When, as solicitors, we are instructed to prepare a Lasting Power of Attorney for a client, we fully explain the form and effect of the document and just what it can and cannot do. The most important decision is who you appoint as your attorneys and we, as lawyers, are trained to ring the alarm bells if something doesn’t seem right. For example, if a person instructed me to appoint a neighbour who had recently moved in as an attorney, rather than their children, the alarm bells would be ringing loudly. In such cases, I would want to raise, explore and resolve those concerns before the document was signed.
On many occasions, clients have raised a question along the lines of, “what if my attorneys sell my house and run off with the money?” My response is always exactly the same, which is, “if you think for one nanosecond that this could possibly happen, you are picking the wrong people”.

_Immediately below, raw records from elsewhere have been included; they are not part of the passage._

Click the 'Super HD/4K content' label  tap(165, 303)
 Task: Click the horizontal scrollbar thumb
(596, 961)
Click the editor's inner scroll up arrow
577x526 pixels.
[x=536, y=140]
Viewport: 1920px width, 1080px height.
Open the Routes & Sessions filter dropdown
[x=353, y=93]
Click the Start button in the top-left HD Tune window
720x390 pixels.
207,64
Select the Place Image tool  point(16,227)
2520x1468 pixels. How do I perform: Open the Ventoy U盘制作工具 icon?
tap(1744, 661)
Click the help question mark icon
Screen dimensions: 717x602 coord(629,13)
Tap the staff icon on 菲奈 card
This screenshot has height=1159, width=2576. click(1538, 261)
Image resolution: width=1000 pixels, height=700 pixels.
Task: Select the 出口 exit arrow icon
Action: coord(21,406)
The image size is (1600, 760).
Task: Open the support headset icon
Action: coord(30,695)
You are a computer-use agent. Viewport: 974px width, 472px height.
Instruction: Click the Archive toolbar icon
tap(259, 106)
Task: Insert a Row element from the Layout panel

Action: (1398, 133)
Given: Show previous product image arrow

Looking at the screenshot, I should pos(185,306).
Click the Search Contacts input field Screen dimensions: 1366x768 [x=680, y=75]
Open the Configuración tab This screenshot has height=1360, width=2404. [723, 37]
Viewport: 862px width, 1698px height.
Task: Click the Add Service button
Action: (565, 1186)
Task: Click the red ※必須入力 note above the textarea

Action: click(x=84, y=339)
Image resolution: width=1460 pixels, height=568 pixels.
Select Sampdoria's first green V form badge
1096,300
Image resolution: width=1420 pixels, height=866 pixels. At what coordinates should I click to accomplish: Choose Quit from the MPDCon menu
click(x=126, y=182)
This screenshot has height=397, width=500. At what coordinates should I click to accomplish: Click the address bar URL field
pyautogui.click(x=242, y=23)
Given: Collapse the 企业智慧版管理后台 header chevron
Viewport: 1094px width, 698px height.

Whilst I suspect that many of my professional colleagues will be surprised at Mr Lush’s comments, I think he has a valid point and identified some suggestions for improvement which should be properly considered. An LPA casually prepared without proper advice and put in the wrong hands is potentially catastrophic. Our lawyers really know what they are doing with LPAs and getting proper and complete legal advice from those who know where the pitfalls may be, but also those occasions where a Deputyship may indeed be more appropriate, is surely a far better way to go.